Regresso ao livro e adormeço. Sonho com a Redacção, com o ar condicionado, a gravata e a secretária. O livro é de Poesia e é de autoria do meu saudoso e querido colega, o jornalista Heliodoro Baptista, redactor do então Notícias da Beira — actual Diário de Moçambique, após a Independência do País, em 1975.
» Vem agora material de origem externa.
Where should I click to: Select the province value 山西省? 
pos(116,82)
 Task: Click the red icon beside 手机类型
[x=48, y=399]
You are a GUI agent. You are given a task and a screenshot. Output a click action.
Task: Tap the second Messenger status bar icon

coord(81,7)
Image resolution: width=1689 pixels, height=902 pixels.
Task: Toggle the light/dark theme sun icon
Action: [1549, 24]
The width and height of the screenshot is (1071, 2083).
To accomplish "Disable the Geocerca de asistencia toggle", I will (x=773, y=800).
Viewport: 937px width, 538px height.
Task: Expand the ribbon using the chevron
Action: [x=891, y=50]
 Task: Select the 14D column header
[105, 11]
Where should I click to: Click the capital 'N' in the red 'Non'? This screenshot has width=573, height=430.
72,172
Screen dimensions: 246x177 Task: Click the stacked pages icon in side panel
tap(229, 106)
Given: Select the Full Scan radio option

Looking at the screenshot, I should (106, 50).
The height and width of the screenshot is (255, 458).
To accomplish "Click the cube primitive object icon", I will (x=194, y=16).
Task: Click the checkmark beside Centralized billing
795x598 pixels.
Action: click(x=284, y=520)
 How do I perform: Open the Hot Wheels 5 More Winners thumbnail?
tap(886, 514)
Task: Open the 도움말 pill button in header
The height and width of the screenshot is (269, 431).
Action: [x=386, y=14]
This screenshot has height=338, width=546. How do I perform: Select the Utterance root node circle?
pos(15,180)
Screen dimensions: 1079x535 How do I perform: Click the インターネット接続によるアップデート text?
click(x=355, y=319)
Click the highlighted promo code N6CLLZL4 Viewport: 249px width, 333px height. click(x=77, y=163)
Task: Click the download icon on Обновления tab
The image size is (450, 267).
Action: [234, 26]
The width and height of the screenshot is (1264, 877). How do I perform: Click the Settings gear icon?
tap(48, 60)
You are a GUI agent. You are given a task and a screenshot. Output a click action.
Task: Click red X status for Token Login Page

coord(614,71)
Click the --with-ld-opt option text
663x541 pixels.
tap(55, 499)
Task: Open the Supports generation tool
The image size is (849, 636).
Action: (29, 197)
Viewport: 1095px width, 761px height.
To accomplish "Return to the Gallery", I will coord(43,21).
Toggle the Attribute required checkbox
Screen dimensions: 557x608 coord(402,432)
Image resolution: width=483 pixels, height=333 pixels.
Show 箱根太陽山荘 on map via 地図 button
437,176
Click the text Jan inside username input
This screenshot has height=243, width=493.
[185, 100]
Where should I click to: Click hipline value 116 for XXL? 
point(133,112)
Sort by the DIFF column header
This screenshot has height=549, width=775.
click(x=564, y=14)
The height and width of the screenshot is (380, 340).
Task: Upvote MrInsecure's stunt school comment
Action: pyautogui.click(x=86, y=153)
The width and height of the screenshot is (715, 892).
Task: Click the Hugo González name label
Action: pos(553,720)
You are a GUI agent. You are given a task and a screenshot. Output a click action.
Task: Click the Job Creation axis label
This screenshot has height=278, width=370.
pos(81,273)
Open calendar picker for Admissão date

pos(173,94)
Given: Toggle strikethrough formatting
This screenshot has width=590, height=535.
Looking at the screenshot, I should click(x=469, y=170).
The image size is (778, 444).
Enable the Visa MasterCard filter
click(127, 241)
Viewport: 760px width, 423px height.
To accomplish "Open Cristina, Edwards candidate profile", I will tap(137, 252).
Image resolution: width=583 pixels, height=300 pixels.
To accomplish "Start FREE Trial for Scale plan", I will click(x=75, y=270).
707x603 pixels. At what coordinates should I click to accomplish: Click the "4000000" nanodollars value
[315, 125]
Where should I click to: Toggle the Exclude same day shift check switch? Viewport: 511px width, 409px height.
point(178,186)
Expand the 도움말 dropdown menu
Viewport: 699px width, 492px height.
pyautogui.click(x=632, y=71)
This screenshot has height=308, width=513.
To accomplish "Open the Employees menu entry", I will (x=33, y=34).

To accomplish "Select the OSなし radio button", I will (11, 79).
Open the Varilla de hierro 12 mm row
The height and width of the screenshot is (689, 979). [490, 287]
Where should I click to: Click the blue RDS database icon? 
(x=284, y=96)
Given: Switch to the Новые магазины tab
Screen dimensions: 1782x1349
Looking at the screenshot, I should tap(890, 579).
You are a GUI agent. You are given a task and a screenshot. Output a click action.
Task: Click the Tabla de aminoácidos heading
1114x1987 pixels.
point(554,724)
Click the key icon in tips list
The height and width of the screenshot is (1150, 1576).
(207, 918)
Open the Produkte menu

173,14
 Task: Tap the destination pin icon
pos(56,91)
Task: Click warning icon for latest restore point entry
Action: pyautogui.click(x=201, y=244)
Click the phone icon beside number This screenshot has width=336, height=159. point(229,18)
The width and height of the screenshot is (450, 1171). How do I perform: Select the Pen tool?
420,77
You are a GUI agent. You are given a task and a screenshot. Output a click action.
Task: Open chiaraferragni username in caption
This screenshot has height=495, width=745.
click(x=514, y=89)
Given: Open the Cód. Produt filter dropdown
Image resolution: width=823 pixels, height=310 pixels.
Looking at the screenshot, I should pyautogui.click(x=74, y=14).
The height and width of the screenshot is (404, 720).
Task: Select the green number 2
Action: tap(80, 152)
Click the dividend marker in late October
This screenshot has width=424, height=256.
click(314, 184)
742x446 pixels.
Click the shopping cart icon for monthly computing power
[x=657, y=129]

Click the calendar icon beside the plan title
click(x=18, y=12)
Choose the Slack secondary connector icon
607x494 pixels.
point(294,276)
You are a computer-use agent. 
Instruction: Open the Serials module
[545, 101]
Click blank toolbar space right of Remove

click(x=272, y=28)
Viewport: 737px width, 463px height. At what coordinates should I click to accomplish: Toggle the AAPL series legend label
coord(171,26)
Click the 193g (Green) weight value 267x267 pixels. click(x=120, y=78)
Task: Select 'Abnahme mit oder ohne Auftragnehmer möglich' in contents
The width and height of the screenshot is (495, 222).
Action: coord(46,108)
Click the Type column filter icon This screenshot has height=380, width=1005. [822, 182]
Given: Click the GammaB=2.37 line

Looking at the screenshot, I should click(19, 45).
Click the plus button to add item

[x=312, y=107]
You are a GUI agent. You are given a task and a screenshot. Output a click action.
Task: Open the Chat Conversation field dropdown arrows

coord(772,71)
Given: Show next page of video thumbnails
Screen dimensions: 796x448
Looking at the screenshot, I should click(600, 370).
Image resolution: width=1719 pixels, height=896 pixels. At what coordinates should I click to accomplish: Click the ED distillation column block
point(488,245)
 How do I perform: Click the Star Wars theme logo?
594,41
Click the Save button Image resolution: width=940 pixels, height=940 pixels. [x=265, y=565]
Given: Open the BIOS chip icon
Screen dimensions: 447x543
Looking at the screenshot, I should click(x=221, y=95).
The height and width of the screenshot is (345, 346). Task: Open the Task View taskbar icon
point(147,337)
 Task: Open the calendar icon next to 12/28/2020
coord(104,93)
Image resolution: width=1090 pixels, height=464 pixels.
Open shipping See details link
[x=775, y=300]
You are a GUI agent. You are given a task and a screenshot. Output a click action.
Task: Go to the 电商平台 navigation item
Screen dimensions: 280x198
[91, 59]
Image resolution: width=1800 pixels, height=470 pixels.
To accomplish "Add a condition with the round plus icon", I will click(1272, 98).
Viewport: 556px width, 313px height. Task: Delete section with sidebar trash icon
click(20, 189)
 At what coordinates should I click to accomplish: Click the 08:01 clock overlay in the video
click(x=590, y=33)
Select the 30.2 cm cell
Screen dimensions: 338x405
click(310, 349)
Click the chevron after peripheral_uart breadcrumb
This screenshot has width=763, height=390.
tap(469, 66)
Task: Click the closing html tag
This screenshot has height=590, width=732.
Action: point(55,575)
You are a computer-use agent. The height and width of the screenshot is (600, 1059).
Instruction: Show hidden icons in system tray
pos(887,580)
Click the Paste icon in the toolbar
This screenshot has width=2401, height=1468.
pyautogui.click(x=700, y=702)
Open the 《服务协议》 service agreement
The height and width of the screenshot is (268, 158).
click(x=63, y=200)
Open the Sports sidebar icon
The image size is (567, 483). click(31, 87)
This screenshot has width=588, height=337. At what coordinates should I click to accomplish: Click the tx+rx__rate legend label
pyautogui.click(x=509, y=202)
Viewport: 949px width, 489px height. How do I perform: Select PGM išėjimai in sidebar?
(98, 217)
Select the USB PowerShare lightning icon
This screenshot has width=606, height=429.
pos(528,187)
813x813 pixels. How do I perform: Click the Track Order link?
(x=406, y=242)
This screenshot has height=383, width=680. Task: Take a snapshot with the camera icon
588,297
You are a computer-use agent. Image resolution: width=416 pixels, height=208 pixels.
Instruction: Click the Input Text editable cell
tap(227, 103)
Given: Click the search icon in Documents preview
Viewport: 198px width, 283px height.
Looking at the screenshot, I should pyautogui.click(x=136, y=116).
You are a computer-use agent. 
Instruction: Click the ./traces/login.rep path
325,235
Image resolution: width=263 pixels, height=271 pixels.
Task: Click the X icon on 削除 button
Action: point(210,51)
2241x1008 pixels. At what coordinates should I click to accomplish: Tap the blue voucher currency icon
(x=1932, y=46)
Sonho com a Redacção da antiga RTK que, à época (1995/1996) cheguei a digerir, na qualidade de Director de Informação, respectivamente, com a responsabilidade conjunta pelos serviços redactoriais da televisão e da rádio. Era seu proprietário e administrador, o saudoso amigo eng. Carlos Klint, conhecido oficial e coronel de infantaria do exército de Moçambique, além de membro influente da Frelimo — partido político que até hoje continua a governar os destinos do nosso País. Vestido a preceito, era assim que eu andava diariamente. É tão bom recordarmos, aqui e agora, esses tempos de boa memória e deixarmo-nos embalar nas asas do sonho…!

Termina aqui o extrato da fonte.